Pakistan 291 for 5 wickets (Fakhar 117, Imam 60, Babar 49, Rizwan 42*, Milne 2-60) defeated new zealand 288 for 7 (Mitchell 113, Young 86, Naseem 2-29) by five wickets
This chase was a realization of the template that Pakistan has followed in their best days in this format over the last four years. Most of the run-scoring was done by Fakhar, Imam and Babar; After all, there’s a reason no other team is as dependent on its top three players for runs as Pakistan is. While New Zealand’s openers made a slow start, Pakistan made a fast start on a surface that posed no threat to the batsmen.
Adam Milne and Matt Henry were occasionally singled out for boundaries, but after the 100-run stand in the 19th over, they showed more pronounced indifference. Fakhar hit a six over Mitchell’s head while Imam did the same to Ish Sodhi soon after. Both players had scored half-centuries by now and Pakistan appeared to be on track.

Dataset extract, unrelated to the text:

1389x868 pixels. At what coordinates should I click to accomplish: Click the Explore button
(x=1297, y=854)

Sodhi got some grip on the next ball and trapped Imam in front, but this time it paved the way for another long partnership between Babar and Fakhar. It seemed as if both of them would take the game till the end. The Pakistani captain was looking home from the very first ball, while Fakhar was steadily moving towards another ODI century. When he got there with a drive through extra cover he punched the air earlier than customary prostration,
But one run away from 50, a loose shot from Babar brought Shan Masood to the crease. After a brief struggle he was soon back, bowling the 12th ball over extra cover and adding only one run as New Zealand once again got the shortest start.

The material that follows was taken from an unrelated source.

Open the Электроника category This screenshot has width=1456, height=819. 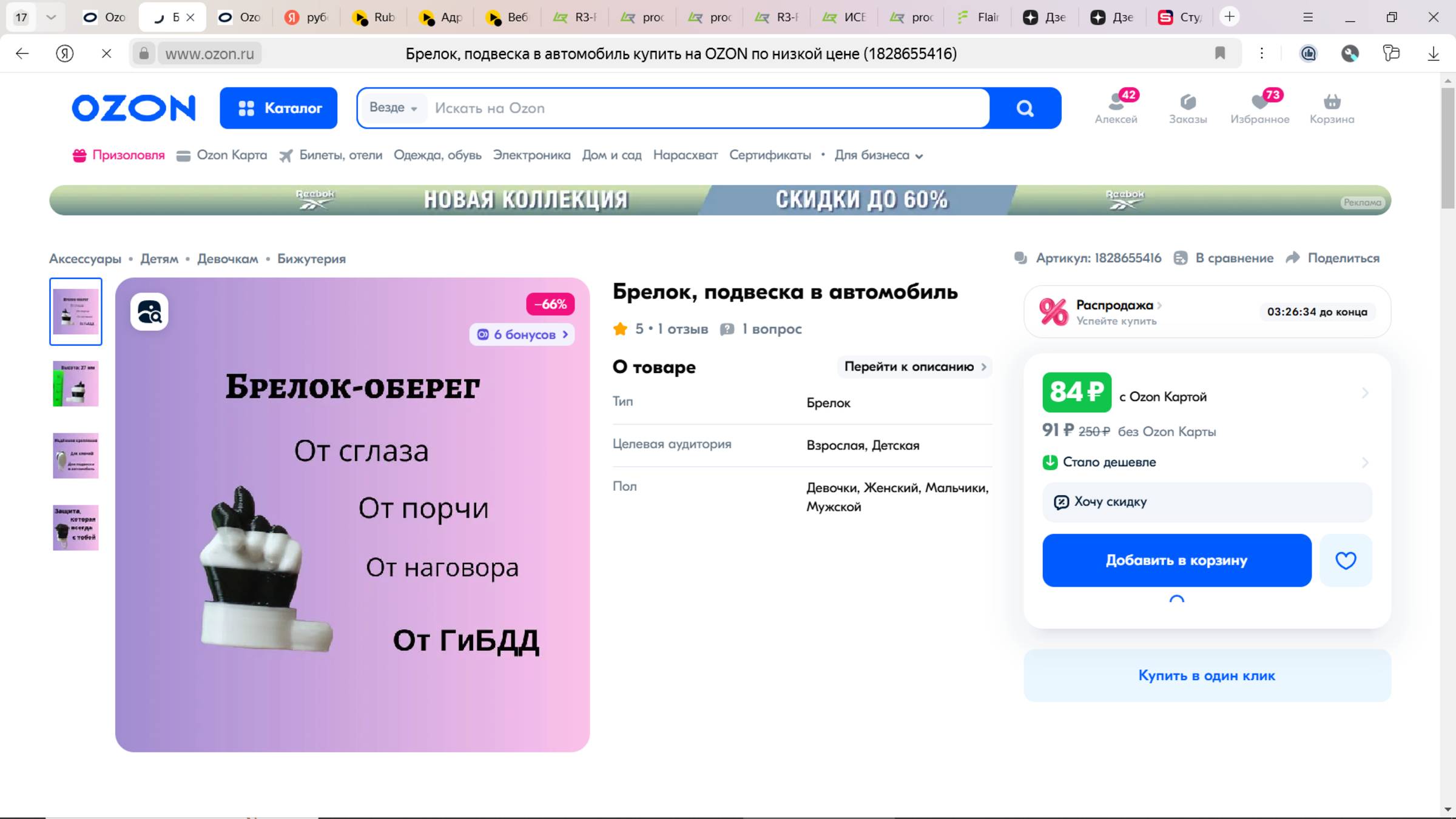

But Rizwan closed it out with confidence as he hit back and tried to take the game out of danger. They did this with considerable success, and even when Fakhar fell for 117 at the other end, they ensured there was no reason for the home side to falter. A smash to midwicket in the final over sealed the deal, giving Pakistan the win they were hoping for at good value for most of the game.
Earlier, Pakistan had opted to invite New Zealand to bat on a hot day and flat track. The bowlers began to restrict the openers, especially Naseem, who got an extra yard of sideways movement and pace, conceding only 12 runs in his six-over spell. However, it was the change in bowling that brought the wickets, with Haris Rauf pulling an outside edge from Chad Bowes in his first over, limiting the powerplay to the bowlers.
But as the field expanded, New Zealand’s innings began to progress. Young began to find his feet, especially against spin. After an innings of 50 runs in 51 balls, he hit Shadab for four and Agha Salman for a six on the first ball. As Pakistan continued to keep the spin away with little impact, Mitchell soon began to play a useful support role. Young looked to be on his way to a century as the partnership crossed the three-mark and New Zealand reached 150 for one in 26 overs.
But Shadab struck out Young in an attempt to hit another boundary, and although Mitchell was becoming more comfortable, New Zealand could never assert themselves in the same way again. Tom Latham’s struggles at the crease – he managed 20 off 36, but his pace was slowed by falling LBW to a juicy full toss. Mitchell hit two fours on Shadab and another four and a six on Nawaz, but he was getting little support.
There were only three fours in the last 25 overs of the innings that Mitchell did not hit, and once Mark Chapman was clean bowled by Rauf, the innings never really took off. Mitchell brought up a fine century with a brilliant straight drive off Shaheen Afridi, but with Naseem performing poorly at the other end, New Zealand’s run-scoring was becoming more and more tenuous.
Naseem would get the reward he deserved in the wickets column at the death, dismissing Rachin Ravindra and Adam Milne on the last two balls of the innings, ensuring New Zealand fell well short of 300. As it happened, they too fell. It is quite good to challenge Pakistan’s batsmen on such a surface.